CGUG: in silico proteome and genome parsing tool for the determination of "core" and unique genes in the analysis of genomes up to ca. 1.9 Mb
1 Department of Bioinformatics and Computational Biology, George Mason University, 10900 University Boulevard, MSN 5B3, Manassas, VA, 20110, USA
2 Current address: Department of Biological Sciences, Vanderbilt University, Nashville, TN 37235, USA
3 Current address: Kingdomain Corporation, 10305 Nantucket Court, Fairfax, VA 22032, USA
BMC Research Notes 2009, 2:168 doi:10.1186/1756-0500-2-168Published: 25 August 2009
Viruses and small-genome bacteria (~2 megabases and smaller) comprise a considerable population in the biosphere and are of interest to many researchers. These genomes are now sequenced at an unprecedented rate and require complementary computational tools to analyze. "CoreGenesUniqueGenes" (CGUG) is an in silico genome data mining tool that determines a "core" set of genes from two to five organisms with genomes in this size range. Core and unique genes may reflect similar niches and needs, and may be used in classifying organisms.

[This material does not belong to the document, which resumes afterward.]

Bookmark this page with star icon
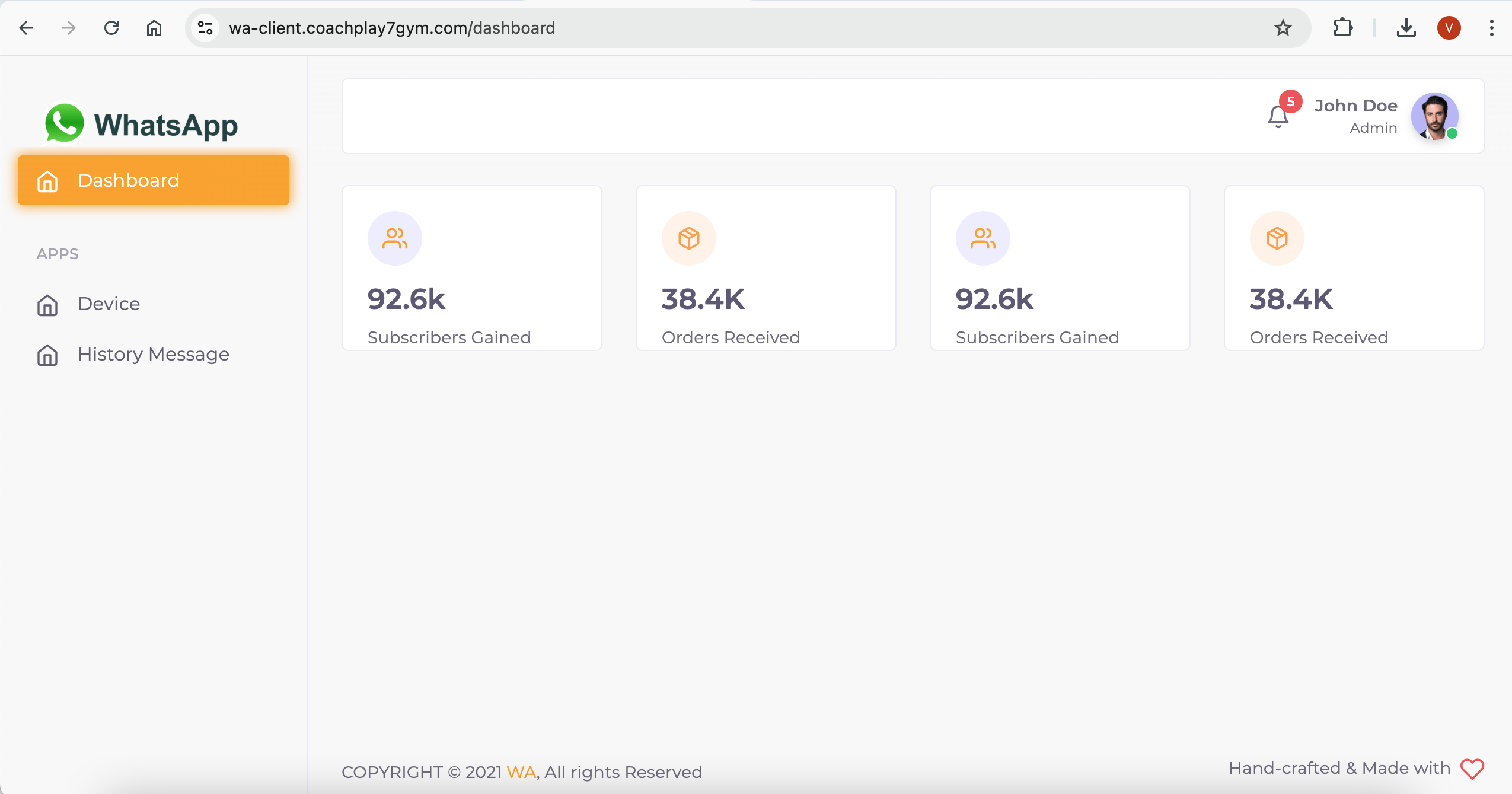This screenshot has width=1512, height=794. click(x=1283, y=28)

CGUG is available at http://binf.gmu.edu/geneorder.html webcite as a web-based on-the-fly tool that performs iterative BLASTP analyses using a reference genome and up to four query genomes to provide a table of genes common to these genomes. The result is an in silico display of genomes and their proteomes, allowing for further analysis. CGUG can be used for "genome annotation by homology", as demonstrated with Chlamydophila and Francisella genomes.

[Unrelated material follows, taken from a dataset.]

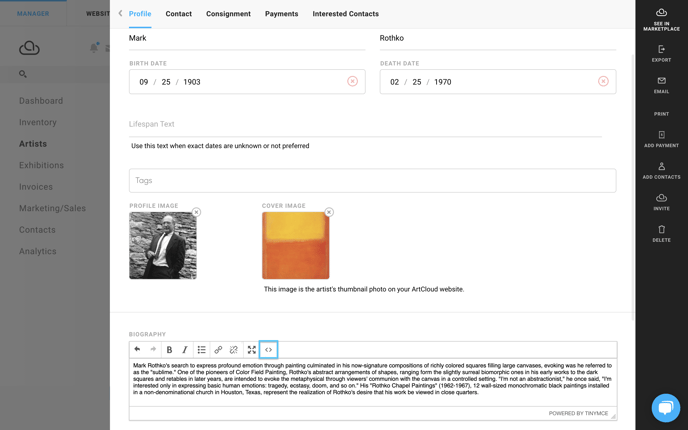688x430 pixels.
Task: Open the chat support bubble
Action: pyautogui.click(x=666, y=408)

CGUG is used to reanalyze the ICTV-based classifications of bacteriophages, to reconfirm long-standing relationships and to explore new classifications. These genomes have been problematic in the past, due largely to horizontal gene transfers. CGUG is validated as a tool for reannotating small genome bacteria using more up-to-date annotations by similarity or homology. These serve as an entry point for wet-bench experiments to confirm the functions of these "hypothetical" and "unknown" proteins.